Con Imcompatible with Arch User Repository and archlinuxcn
Because Manjaro packages are not synced with Arch, using AUR or archlinuxcn could break dependencies.
Con Bad dependencies
This is similar to the mac0S experience in that you're not allowed to remove plank.
Con Very slow development for 32-bit hardwares
ArchLinux-32 community maintain their forums every day. They upload new ISO's every month. But Manjaro-32 community upload new ISO's in every 6 month. And provide only a DE-mate.
Con Calls itself "stable," but actually just holds Arch Linux repositories back for a week
Con Weekly manual updates
Since it is rolling release, it needs updates nearly every week, which (though are checked for automatically) must be manually downloaded, confirmed and installed. That may annoy or scare off many new users.
It's just Arch Linux with an easier installer so there is no reason to use it.
Con Same cons that apply to Arch Linux
Since it is based on Arch Linux.
Con It's Archbuntu
Con Black screen after boot, no login possibility
Con No gfvs pre-installed
So no Trash (and possibly smartphone file system access via USB) support.
Con Nothing new
There is nothing new in Manjaro compared to any other Arch based distribution.

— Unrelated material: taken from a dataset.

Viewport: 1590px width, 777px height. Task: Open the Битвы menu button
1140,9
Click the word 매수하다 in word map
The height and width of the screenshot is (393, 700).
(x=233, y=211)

Con You can't change the default theme in certain applications
Although it is possible to change the default dark theme, this has no effect on Firefox, which appears to have the dark theme "hard coded". Hardened Linux pros may find a way to change this, but for the rest, it renders an otherwise nice distro a no-go.
Con Bad way of handling dependencies
Manjaro is based on Arch Linux. Arch Linux and its derivatives have a bad way of handling dependencies. To handle dependencies, it installs a whole another program which contains the required dependencies.
Con Issues with drivers if your hardware is not officially supported
Con Maintenance can be time-consuming
Con Hard to get used to working in the terminal
It might be a challenge when trying to get used to using the terminal a lot to get around certain things
Con HiDPI support sucks
Many developers work on apps that should work on HiDPI monitors. In most distros, HiDPI simply suck on Linux, and making that work is a nightmare.
Con Steep learning curve
Con Too much customization
To get features on par with OS X, you need to research packages, install them and configure them. Even then, it may not be as good as OS X.
Con Less and worse professional software is developed, due to the low user base
Depending on what type of work you are doing, you may find Linux software lacking compared to their Win/Mac counterparts.
For example in game development, tools, like Unreal Engine or Unity, usually lack in quality or novelty compared with Windows. Having crashes or bugs that aren't fixed for a while.
Con A wide variety of distributions available
With a lot of variety, one cannot deploy to a single system and has to prepare for a bundle of distributions, instead of just one.
Con Low user base to develop to
Linux can develop to any system with the right tools. Mono allows development to Windows. Python and Ruby too. C and C++ can be developed to Windows.